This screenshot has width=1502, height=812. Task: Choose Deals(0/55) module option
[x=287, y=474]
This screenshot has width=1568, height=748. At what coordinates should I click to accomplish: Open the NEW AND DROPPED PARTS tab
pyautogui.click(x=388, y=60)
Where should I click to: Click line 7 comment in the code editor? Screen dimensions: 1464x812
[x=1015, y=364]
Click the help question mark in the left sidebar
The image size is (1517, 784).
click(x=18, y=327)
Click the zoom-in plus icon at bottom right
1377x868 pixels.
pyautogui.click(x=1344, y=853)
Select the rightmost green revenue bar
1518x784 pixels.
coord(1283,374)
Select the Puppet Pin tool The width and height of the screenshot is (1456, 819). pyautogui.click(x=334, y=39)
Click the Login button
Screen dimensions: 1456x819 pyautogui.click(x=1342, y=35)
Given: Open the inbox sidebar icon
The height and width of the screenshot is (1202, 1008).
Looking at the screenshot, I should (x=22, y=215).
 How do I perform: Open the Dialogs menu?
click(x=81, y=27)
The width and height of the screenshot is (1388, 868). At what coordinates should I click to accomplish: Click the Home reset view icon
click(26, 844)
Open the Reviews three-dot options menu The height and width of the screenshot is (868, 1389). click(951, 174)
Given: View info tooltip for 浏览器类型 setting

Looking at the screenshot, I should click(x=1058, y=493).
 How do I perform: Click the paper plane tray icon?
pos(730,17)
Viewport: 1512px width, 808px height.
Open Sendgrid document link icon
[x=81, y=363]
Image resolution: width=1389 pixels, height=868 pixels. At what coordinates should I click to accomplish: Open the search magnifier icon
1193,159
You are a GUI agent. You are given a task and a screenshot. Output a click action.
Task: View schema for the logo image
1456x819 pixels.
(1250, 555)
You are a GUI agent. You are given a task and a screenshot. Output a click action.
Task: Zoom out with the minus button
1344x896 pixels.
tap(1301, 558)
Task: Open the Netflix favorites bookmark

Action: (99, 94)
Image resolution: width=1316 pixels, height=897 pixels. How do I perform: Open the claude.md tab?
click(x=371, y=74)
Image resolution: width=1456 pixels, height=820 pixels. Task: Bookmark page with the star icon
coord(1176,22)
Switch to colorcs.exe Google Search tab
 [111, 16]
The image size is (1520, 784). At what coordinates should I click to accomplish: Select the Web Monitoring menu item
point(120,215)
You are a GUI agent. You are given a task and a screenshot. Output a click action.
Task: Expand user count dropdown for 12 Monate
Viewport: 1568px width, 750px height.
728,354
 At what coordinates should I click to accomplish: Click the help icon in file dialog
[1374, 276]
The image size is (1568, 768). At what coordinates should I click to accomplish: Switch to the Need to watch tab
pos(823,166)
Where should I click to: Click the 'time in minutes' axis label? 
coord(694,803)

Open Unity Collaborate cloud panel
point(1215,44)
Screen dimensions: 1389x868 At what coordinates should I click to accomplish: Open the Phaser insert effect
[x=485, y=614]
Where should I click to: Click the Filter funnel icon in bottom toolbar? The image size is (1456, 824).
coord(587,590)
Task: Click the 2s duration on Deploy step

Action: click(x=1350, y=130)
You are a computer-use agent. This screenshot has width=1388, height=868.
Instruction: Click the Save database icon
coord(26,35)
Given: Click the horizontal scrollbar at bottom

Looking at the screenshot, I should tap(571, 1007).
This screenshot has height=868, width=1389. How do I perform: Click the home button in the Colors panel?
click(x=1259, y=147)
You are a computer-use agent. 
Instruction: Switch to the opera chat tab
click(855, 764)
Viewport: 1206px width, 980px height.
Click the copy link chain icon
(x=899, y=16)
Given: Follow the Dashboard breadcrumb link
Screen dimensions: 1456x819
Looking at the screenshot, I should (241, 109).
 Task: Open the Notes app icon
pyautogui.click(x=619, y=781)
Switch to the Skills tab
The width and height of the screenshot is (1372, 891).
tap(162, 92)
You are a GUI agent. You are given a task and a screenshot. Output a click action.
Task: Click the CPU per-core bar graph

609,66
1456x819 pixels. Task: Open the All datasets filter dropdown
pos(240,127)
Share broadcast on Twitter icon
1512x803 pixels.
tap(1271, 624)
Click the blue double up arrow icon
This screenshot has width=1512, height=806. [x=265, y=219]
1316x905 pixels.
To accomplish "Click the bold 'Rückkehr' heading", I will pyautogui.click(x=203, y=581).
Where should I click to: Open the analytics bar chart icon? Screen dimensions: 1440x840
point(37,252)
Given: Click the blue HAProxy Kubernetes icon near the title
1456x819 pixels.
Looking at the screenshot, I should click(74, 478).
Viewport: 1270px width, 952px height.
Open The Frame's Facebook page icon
········
> _What you should do_
Would you restate each of the entries word for word?

> _Answer area_
This screenshot has width=1502, height=812. Task: Choose Deals(0/55) module option
[x=287, y=474]
This screenshot has width=1568, height=748. At what coordinates should I click to accomplish: Open the NEW AND DROPPED PARTS tab
pyautogui.click(x=388, y=60)
Where should I click to: Click line 7 comment in the code editor? Screen dimensions: 1464x812
[x=1015, y=364]
Click the help question mark in the left sidebar
The image size is (1517, 784).
click(x=18, y=327)
Click the zoom-in plus icon at bottom right
1377x868 pixels.
pyautogui.click(x=1344, y=853)
Select the rightmost green revenue bar
1518x784 pixels.
coord(1283,374)
Select the Puppet Pin tool The width and height of the screenshot is (1456, 819). pyautogui.click(x=334, y=39)
Click the Login button
Screen dimensions: 1456x819 pyautogui.click(x=1342, y=35)
Given: Open the inbox sidebar icon
The height and width of the screenshot is (1202, 1008).
Looking at the screenshot, I should (x=22, y=215).
 How do I perform: Open the Dialogs menu?
click(x=81, y=27)
The width and height of the screenshot is (1388, 868). At what coordinates should I click to accomplish: Click the Home reset view icon
click(26, 844)
Open the Reviews three-dot options menu The height and width of the screenshot is (868, 1389). click(951, 174)
Given: View info tooltip for 浏览器类型 setting

Looking at the screenshot, I should click(x=1058, y=493).
 How do I perform: Click the paper plane tray icon?
pos(730,17)
Viewport: 1512px width, 808px height.
Open Sendgrid document link icon
[x=81, y=363]
Image resolution: width=1389 pixels, height=868 pixels. At what coordinates should I click to accomplish: Open the search magnifier icon
1193,159
You are a GUI agent. You are given a task and a screenshot. Output a click action.
Task: View schema for the logo image
1456x819 pixels.
(1250, 555)
You are a GUI agent. You are given a task and a screenshot. Output a click action.
Task: Zoom out with the minus button
1344x896 pixels.
tap(1301, 558)
Task: Open the Netflix favorites bookmark

Action: (99, 94)
Image resolution: width=1316 pixels, height=897 pixels. How do I perform: Open the claude.md tab?
click(x=371, y=74)
Image resolution: width=1456 pixels, height=820 pixels. Task: Bookmark page with the star icon
coord(1176,22)
Switch to colorcs.exe Google Search tab
 [111, 16]
The image size is (1520, 784). At what coordinates should I click to accomplish: Select the Web Monitoring menu item
point(120,215)
You are a GUI agent. You are given a task and a screenshot. Output a click action.
Task: Expand user count dropdown for 12 Monate
Viewport: 1568px width, 750px height.
728,354
 At what coordinates should I click to accomplish: Click the help icon in file dialog
[1374, 276]
The image size is (1568, 768). At what coordinates should I click to accomplish: Switch to the Need to watch tab
pos(823,166)
Where should I click to: Click the 'time in minutes' axis label? 
coord(694,803)

Open Unity Collaborate cloud panel
point(1215,44)
Screen dimensions: 1389x868 At what coordinates should I click to accomplish: Open the Phaser insert effect
[x=485, y=614]
Where should I click to: Click the Filter funnel icon in bottom toolbar? The image size is (1456, 824).
coord(587,590)
Task: Click the 2s duration on Deploy step

Action: click(x=1350, y=130)
You are a computer-use agent. This screenshot has width=1388, height=868.
Instruction: Click the Save database icon
coord(26,35)
Given: Click the horizontal scrollbar at bottom

Looking at the screenshot, I should tap(571, 1007).
This screenshot has height=868, width=1389. How do I perform: Click the home button in the Colors panel?
click(x=1259, y=147)
You are a computer-use agent. 
Instruction: Switch to the opera chat tab
click(855, 764)
Viewport: 1206px width, 980px height.
Click the copy link chain icon
(x=899, y=16)
Given: Follow the Dashboard breadcrumb link
Screen dimensions: 1456x819
Looking at the screenshot, I should (241, 109).
 Task: Open the Notes app icon
pyautogui.click(x=619, y=781)
Switch to the Skills tab
The width and height of the screenshot is (1372, 891).
tap(162, 92)
You are a GUI agent. You are given a task and a screenshot. Output a click action.
Task: Click the CPU per-core bar graph

609,66
1456x819 pixels. Task: Open the All datasets filter dropdown
pos(240,127)
Share broadcast on Twitter icon
1512x803 pixels.
tap(1271, 624)
Click the blue double up arrow icon
This screenshot has width=1512, height=806. [x=265, y=219]
1316x905 pixels.
To accomplish "Click the bold 'Rückkehr' heading", I will pyautogui.click(x=203, y=581).
Where should I click to: Open the analytics bar chart icon? Screen dimensions: 1440x840
point(37,252)
Given: Click the blue HAProxy Kubernetes icon near the title
1456x819 pixels.
Looking at the screenshot, I should click(74, 478).
Viewport: 1270px width, 952px height.
Open The Frame's Facebook page icon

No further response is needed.